> [TEXT]:
Since he gently reminded his audience that Ireland has a vote (veto?) on the EU 27’s September verdict on ‘sufficient progress’, DUP reaction, inevitably led by Sir Jeffrey Donaldson (where did that knighthood come from?), was negative, though Varadkar’s private talks in Belfast were said to be constructive. The awkward fact is that the DUP – accused of laundering mysterious pro-Brexit campaign funds for use in England during the referendum – has made itself a minority in the region on Brexit. Overall it voted 56% to Remain, but 85% of Catholics – Nationalists and self-declared ‘Irish’ – are estimated to have done so, only 40% of Protestants, self-styled ‘British’. As elsewhere, age and education were also determinants. In other words, the DUP core vote was for Brexit, prioritising identity over economics – as in poorer parts of the mainland. In fairness, Theresa May’s Lancaster House speech in January – the strategy rejected by voters on June 8 – did much the same. Northern Irish Remainers were shocked, as were Scots (Welsh and English too).
Varadkar says he wants the UK to remain in both the single market and customs union, the position of most UK parties, the SNP, Plaid Cymru, Sinn Fein and the non-Corbynista wing of the Labour party. He wants to avoid all but a notional form of border on land or mid-Irish Sea. But the DUP wants the UK to leave both – a Hard Brexit on free movement too – while also demanding a ‘frictionless’ land border that proves no impediment to its southbound exports. This is pure Boris Johnson: having its cake and eating it for Ulster high tea. What an irony. At the very moment when the DUP has political leverage in Downing St on a crucial issue – rare enough in itself – it chooses to shoot itself in the foot with a discarded UVF revolver.
That’s not all. Sinn Fein was quick off the blocks to demand another border referendum if the Davis-Barnier talks re-divide Ireland. Varadkar is suspected by some as seeing Brexit as the opportunity to clinch what de Valera and Gerry Adams failed to achieve. After all, a child of double partition, in Ireland and India, must be tempted.
Last week’s parliamentary report from Dail Eireann about the need to prepare for that eventuality received support from ethnic Irish Labour MPs at Westminster, as it would have done from Kevin McNamara, the former Hull MP who died this week, a staunch nationalist. And, of course, in pubs along the border, ex-gunmen and their young apprentices, no longer held in check by the charismatic presence of Martin McGuinness, are biding their time – as usual. So are their criminal cousins in the smuggling trades.

> [TASK SET]:
(a) In the Brexit commentary, rewrite the stretch from "That’s not all." through "the smuggling trades.", putting "bars" in place of "pubs".
(b) Answer these questions from the Brexit commentary:
(i) What share of the region's vote overall went to Remain?
(ii) Which two arrangements does Varadkar want the UK to remain in?
(iii) Which constituency did Kevin McNamara formerly represent?

> [DATASET]:
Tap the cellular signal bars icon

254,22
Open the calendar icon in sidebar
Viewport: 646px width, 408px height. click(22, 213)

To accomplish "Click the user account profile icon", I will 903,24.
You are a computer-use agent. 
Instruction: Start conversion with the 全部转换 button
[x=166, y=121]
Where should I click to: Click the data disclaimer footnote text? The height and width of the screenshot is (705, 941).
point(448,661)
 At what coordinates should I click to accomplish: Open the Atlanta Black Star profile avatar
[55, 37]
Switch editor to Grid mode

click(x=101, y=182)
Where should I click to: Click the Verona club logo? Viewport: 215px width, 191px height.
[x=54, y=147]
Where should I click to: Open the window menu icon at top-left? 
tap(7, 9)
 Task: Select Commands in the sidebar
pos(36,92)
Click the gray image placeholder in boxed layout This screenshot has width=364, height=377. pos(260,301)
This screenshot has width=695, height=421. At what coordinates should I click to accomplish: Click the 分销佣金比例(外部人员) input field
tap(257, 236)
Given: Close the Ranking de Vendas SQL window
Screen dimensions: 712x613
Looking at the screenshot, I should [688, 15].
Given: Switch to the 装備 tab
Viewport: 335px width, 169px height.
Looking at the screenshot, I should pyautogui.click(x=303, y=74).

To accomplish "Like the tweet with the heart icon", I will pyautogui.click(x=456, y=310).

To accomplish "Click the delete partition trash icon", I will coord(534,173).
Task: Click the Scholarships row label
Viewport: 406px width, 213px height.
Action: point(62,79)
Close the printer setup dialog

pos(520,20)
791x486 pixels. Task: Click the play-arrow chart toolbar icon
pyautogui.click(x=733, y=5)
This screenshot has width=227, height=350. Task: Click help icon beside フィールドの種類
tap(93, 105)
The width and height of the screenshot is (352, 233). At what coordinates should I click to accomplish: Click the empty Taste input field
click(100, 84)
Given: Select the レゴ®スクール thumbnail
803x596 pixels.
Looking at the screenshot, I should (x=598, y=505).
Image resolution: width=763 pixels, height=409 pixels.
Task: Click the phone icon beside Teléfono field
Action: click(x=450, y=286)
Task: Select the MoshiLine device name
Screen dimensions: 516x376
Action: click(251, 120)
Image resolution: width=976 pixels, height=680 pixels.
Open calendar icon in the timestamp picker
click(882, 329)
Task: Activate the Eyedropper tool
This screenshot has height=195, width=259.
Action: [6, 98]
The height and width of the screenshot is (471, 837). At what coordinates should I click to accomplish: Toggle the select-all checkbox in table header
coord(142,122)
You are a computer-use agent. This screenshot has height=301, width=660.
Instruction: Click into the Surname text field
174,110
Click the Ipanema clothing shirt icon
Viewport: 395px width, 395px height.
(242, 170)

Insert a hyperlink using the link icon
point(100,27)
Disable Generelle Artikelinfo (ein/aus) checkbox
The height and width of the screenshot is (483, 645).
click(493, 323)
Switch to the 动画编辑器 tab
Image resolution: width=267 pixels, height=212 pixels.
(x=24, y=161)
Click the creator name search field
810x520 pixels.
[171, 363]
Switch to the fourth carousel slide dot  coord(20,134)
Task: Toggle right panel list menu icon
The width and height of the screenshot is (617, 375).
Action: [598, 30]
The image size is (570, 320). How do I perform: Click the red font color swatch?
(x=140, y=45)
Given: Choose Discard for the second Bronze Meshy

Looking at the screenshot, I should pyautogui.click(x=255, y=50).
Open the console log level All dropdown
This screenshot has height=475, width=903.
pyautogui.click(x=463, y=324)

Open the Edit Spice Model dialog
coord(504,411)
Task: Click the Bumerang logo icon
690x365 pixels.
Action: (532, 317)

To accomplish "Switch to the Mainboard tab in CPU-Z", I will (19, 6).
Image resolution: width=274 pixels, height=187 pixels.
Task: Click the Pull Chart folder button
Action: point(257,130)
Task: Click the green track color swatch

> [EXPECTED OUTPUTS]:
(a)
That’s not all. Sinn Fein was quick off the blocks to demand another border referendum if the Davis-Barnier talks re-divide Ireland. Varadkar is suspected by some as seeing Brexit as the opportunity to clinch what de Valera and Gerry Adams failed to achieve. After all, a child of double partition, in Ireland and India, must be tempted.
Last week’s parliamentary report from Dail Eireann about the need to prepare for that eventuality received support from ethnic Irish Labour MPs at Westminster, as it would have done from Kevin McNamara, the former Hull MP who died this week, a staunch nationalist. And, of course, in bars along the border, ex-gunmen and their young apprentices, no longer held in check by the charismatic presence of Martin McGuinness, are biding their time – as usual. So are their criminal cousins in the smuggling trades.

(b)
(i) 56%
(ii) The single market and the customs union
(iii) Hull